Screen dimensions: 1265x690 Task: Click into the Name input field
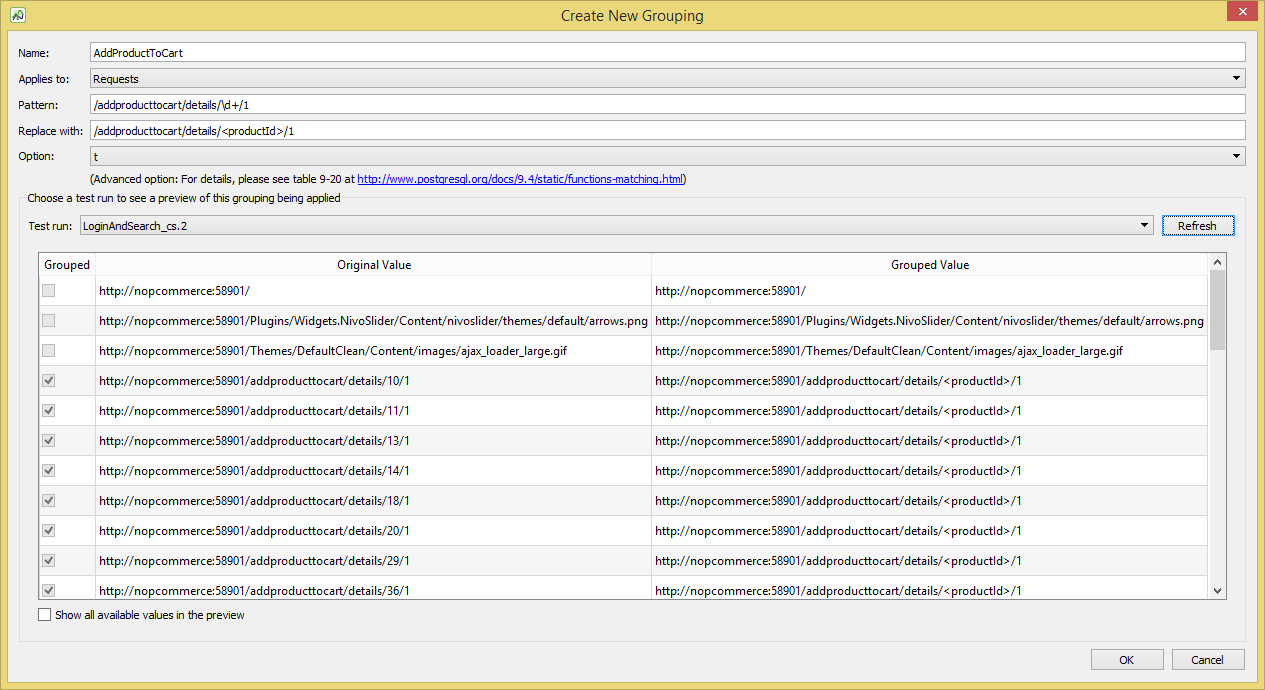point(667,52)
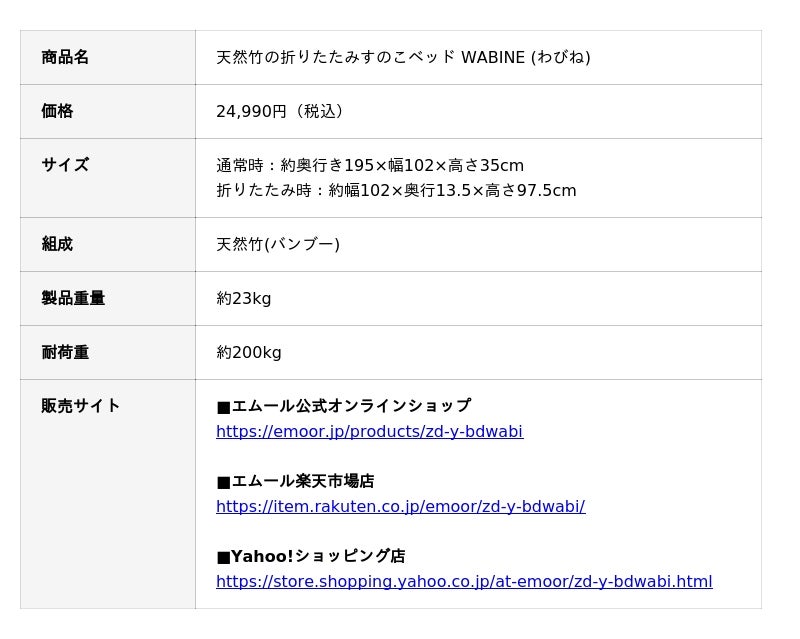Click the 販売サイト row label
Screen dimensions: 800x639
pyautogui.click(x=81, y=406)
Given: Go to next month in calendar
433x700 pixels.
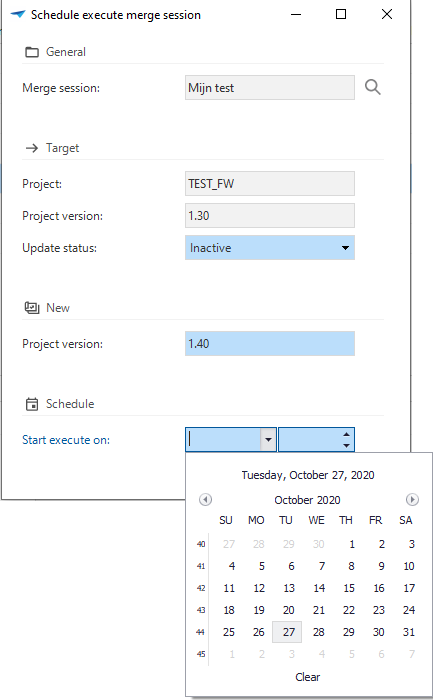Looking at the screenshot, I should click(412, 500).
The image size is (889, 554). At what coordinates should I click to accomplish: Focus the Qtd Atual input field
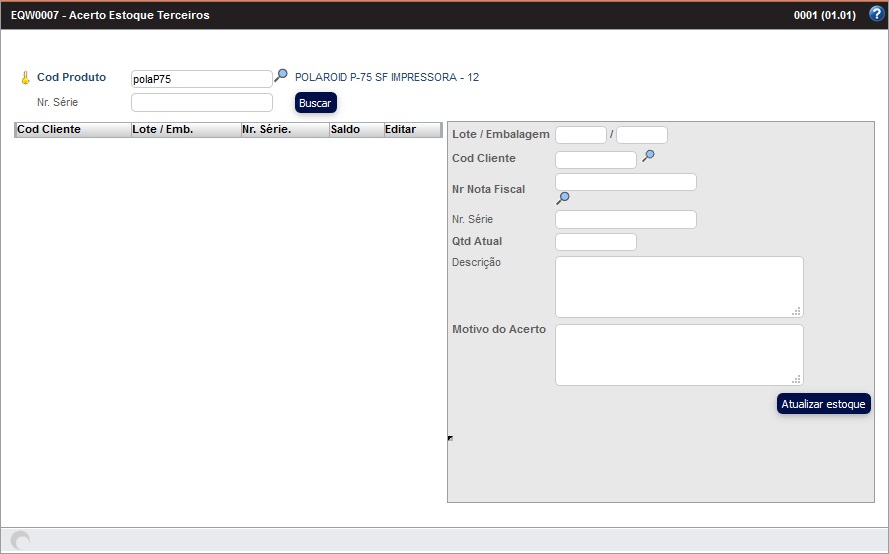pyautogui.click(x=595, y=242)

_ _ _ _ _

Give again, word for word, the line containing "433x700 pixels." and every line after it to the end of the records; leave out the pictures.

TASK RESPONSE
433x700 pixels.
Looking at the screenshot, I should click(412, 500).
The image size is (889, 554). At what coordinates should I click to accomplish: Focus the Qtd Atual input field
pyautogui.click(x=595, y=242)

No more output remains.